Pick out each row that contains the word "Locate" and copy those rows in full.

DATA RECORDS —
+ + + + + + +

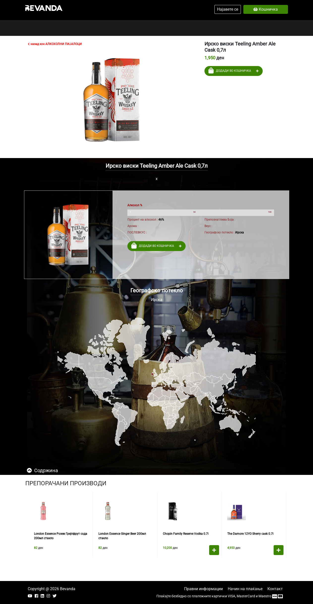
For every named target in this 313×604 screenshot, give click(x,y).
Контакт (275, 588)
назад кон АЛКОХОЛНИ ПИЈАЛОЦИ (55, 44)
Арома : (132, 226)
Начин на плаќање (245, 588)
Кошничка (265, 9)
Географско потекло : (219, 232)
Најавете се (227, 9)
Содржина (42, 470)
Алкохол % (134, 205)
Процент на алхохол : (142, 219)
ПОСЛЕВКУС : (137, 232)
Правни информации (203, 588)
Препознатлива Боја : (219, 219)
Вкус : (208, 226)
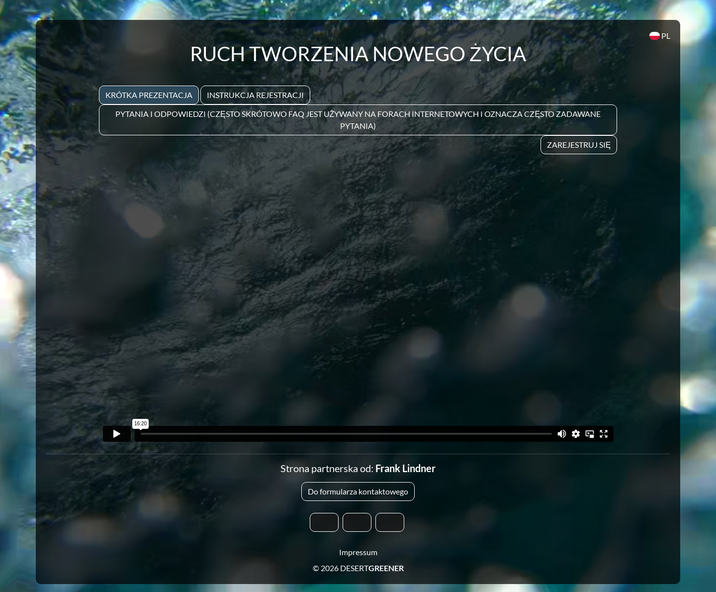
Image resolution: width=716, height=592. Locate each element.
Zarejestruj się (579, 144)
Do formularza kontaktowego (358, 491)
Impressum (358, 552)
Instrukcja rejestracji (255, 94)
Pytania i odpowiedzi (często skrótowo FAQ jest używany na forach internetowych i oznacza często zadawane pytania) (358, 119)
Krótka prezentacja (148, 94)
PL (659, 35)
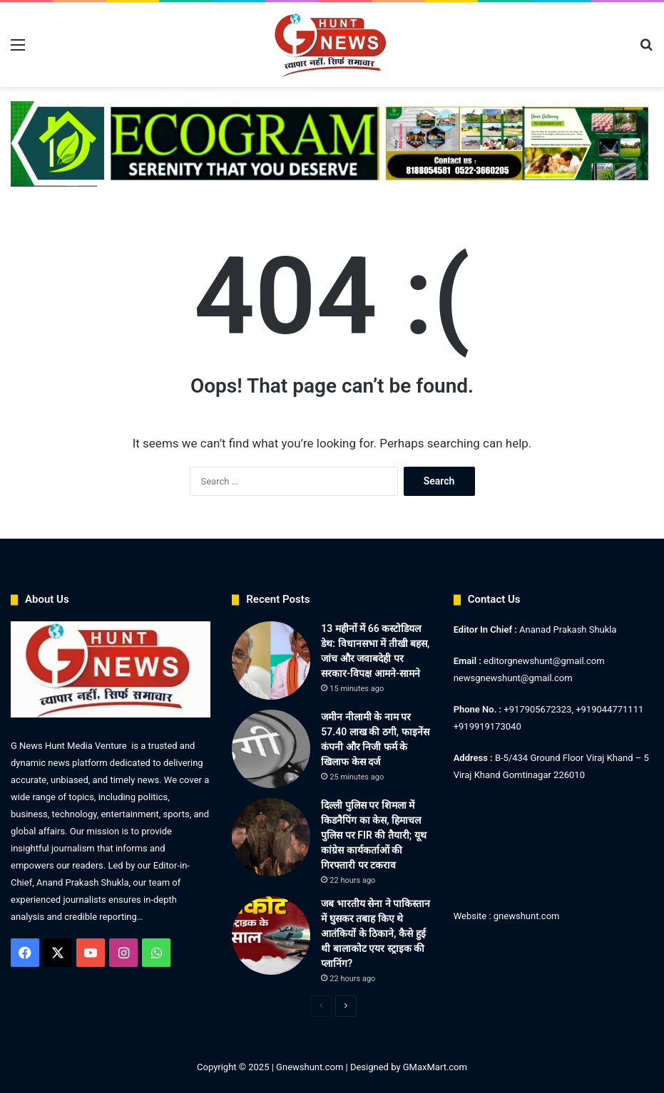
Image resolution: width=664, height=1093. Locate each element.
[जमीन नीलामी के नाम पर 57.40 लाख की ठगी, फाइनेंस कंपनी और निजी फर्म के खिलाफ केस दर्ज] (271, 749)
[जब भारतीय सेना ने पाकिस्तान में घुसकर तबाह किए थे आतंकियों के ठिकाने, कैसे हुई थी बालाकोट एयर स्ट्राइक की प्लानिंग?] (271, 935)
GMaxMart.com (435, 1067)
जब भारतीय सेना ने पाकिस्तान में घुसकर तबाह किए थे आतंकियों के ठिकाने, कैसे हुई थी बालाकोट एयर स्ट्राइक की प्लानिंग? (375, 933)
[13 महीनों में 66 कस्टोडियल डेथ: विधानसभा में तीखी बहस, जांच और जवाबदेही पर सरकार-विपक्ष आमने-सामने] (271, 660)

+ + + + + + +

OUTPUT OF THE EXERCISE —
Image resolution: width=716, height=592. Locate each element.
Image resolution: width=664, height=1093. Locate each element.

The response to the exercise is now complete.